Lip Service and Body Bags: Mr. President, This Is Not a Drug Policy—It’s a Cop-Out

Mr. President, enough.

Enough with the press releases full of buzzwords. Enough with the soundbites about “strengthening borders” and “disrupting supply chains” while Americans are overdosing in record numbers. Stop pretending to address a national emergency. Confront the hard truths that make headlines uncomfortable and donors nervous.

You do not get to stand behind a podium and pat yourself on the back for releasing a six-point plan. The plan reads like it was written by a PR intern with a Google addiction. This intern has no clue what recovery actually looks like. You do not get to act like the war on drugs is anything but a war on people. Your plan completely ignores harm reduction, stigma, and decriminalization. It fails to address the systemic rot infecting our healthcare, criminal justice, and housing systems.

This is not a policy. It is propaganda.

Let us be clear: people are dying. Fentanyl is not a future threat. It is a daily body count. Kids are overdosing in high school bathrooms. Seniors are being prescribed their way into dependency. Veterans are taking their own lives because the VA sends pills instead of people. And what does your plan say? “Strengthen the global supply chain.” Sir, with all due respect—what the hell does that even mean?

You want to stop the flow of drugs into communities? Then stop the flow of cash into prisons instead of clinics. Stop criminalizing addiction while billion-dollar rehabs ghost patients who cannot pay. Stop selling recovery as a commodity only the insured can afford. Because until then, you are not solving a crisis—you are managing a collapse.

Your “treatment leads to long-term recovery” line? Hollow. You said nothing about funding peer support programs. Nothing about investing in culturally competent care. Nothing about making MAT available in every jail, prison, and rural town. You want to act like recovery just happens when you give people a bed and some brochures. But it doesn’t. It takes housing. It takes transportation. It takes hope—and your plan has none.

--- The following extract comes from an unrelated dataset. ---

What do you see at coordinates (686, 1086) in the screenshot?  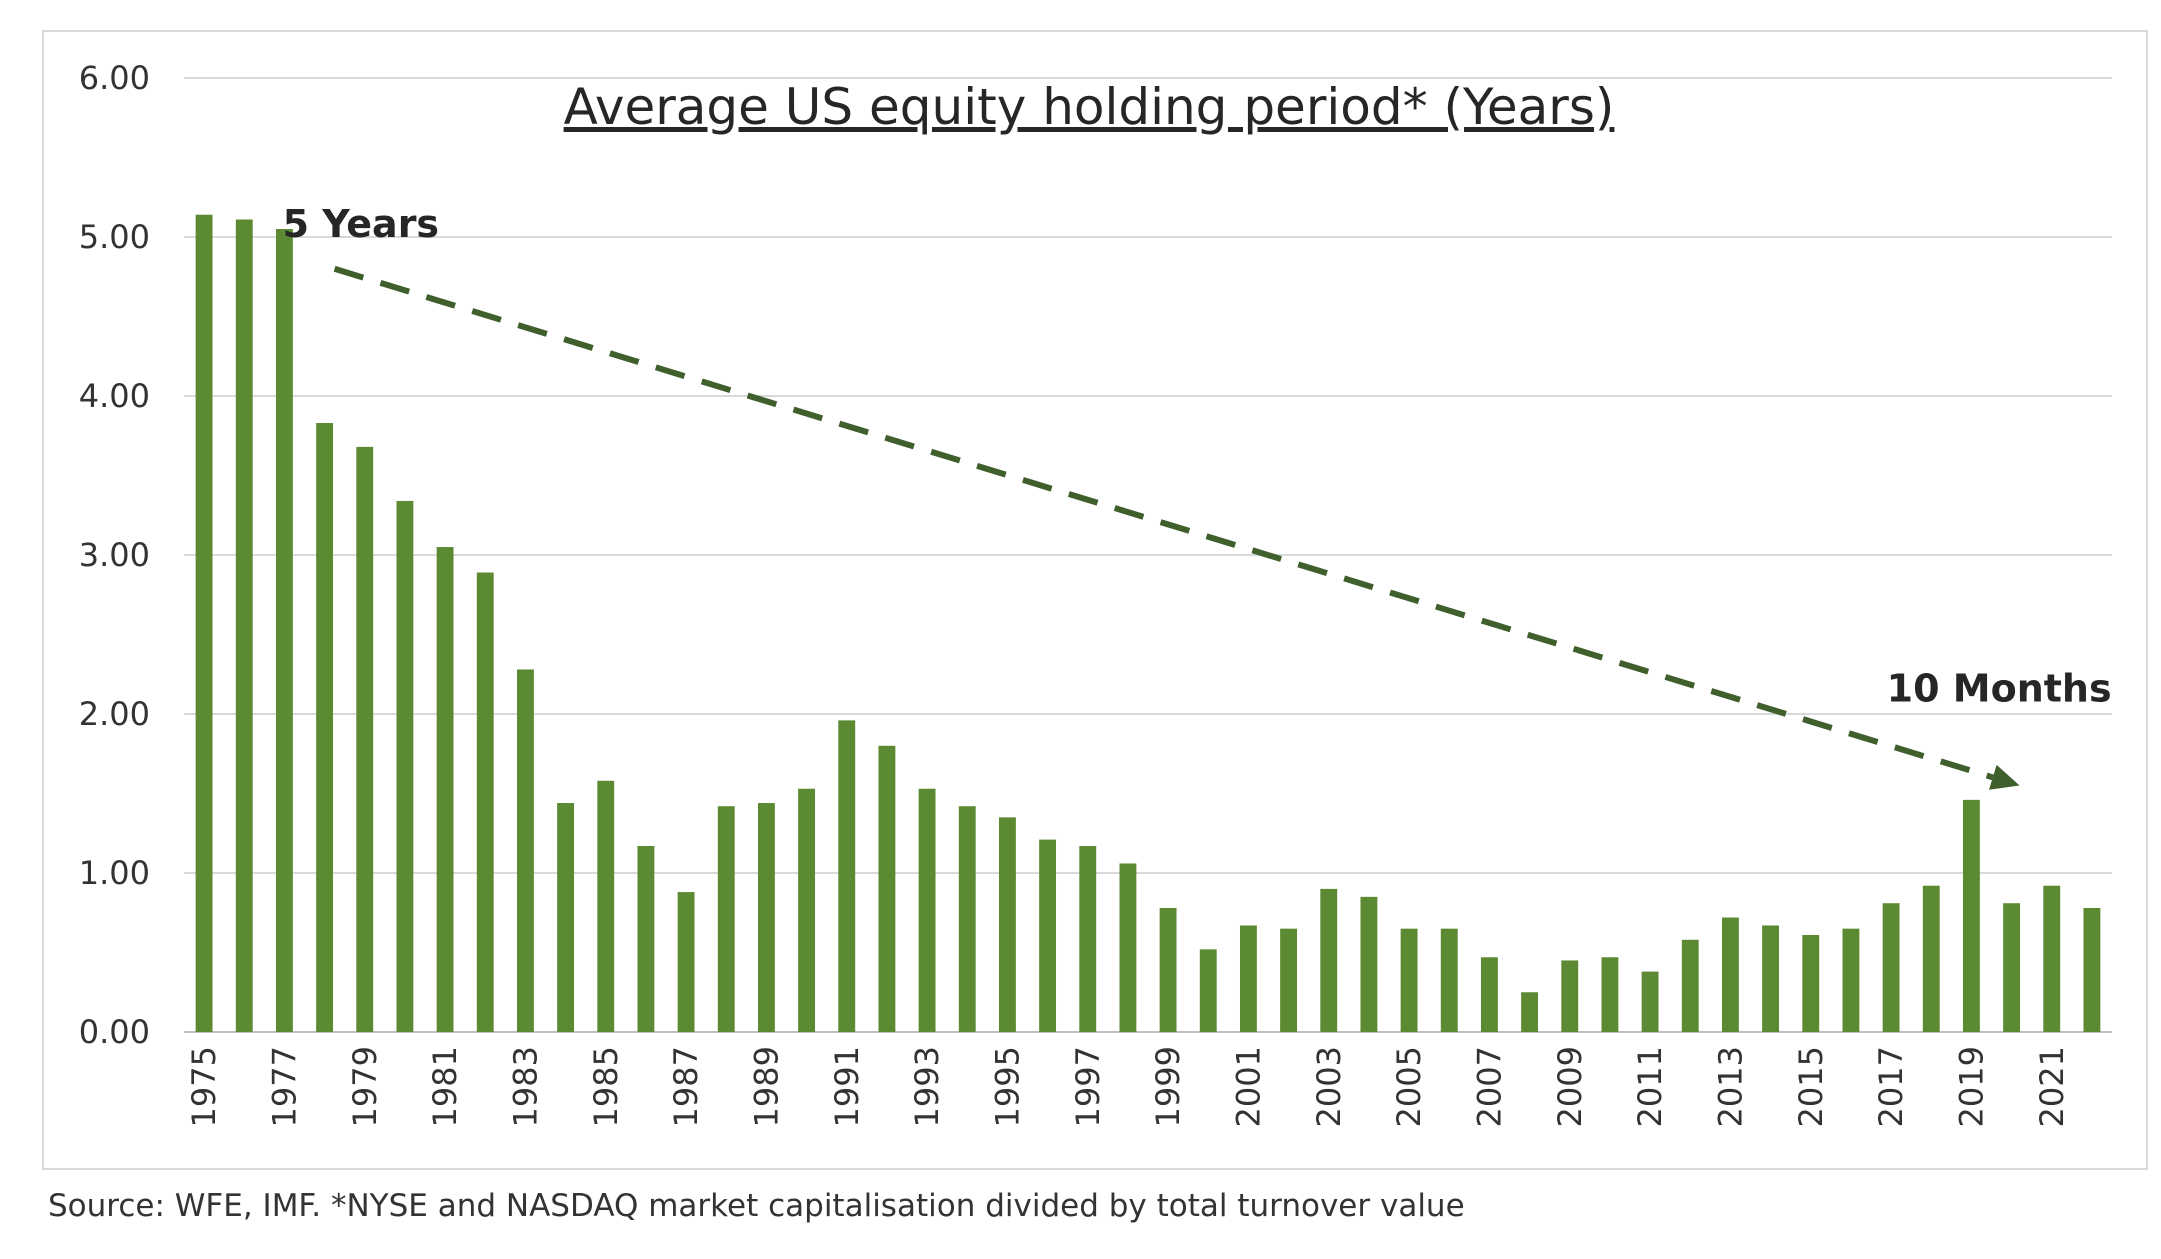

You claim this is a “whole-of-government” approach. Then where is HHS? Where is HUD? Where is DOJ’s accountability for locking up people who needed Narcan, not a 5-year sentence?

And where, Mr. President, is your plan for harm reduction? Not one word about it. Not one sentence. Nothing on safe consumption sites, nothing on needle exchanges, nothing on fentanyl test strips. You pretend these tools do not exist. Every major health organization from the CDC to the AMA has endorsed them. You erased the very strategies that keep people alive long enough to get well. That is not just negligence—it is complicity.

You did not mention stigma either. No surprise. Because to name it would be to admit your plan is dripping in it. You still speak of “accountability” like everyone who uses is a criminal, not a human being. You still treat the opioid epidemic like something that can be defeated with fences, not empathy.

And let’s talk about the math. Where is the budget? Where is the actual funding commitment? What percentage of the national budget are you allocating to treatment versus enforcement? If this is truly a priority, show us the numbers. Otherwise, you are not serious—you are just sanctimonious.

So here’s the truth you are avoiding:

  • Recovery without housing is a revolving door.
  • Treatment without follow-up is a band-aid on a bullet wound.
  • Policy without metrics is a press stunt.
  • Drug war rhetoric without reform is state-sponsored delusion.

You are not “protecting communities.” You are protecting political optics. You are not “saving lives.” You are saving face.

If you think we are going to let that slide, think again. We are the millions in recovery, in pain, or still in the fight. We will not let it happen. We are done being props in your press releases. We are done being silenced by stigma and steamrolled by sterile policy frameworks that forget we exist.

We are watching.

We are organizing.

And come election season, we will remember exactly who failed to show up when it mattered.

Call to Action:

If you are tired of seeing friends die, families break, and leaders lie, then do something about it. Call your representatives. Demand real funding for recovery, housing, and harm reduction. Refuse to let fear win. Speak out in city halls, on social media, in voting booths. The silence of the past will lead to the overdose of the future. We are not going down without a damn fight.

This is not political. It is survival. And survival starts by refusing to be silent.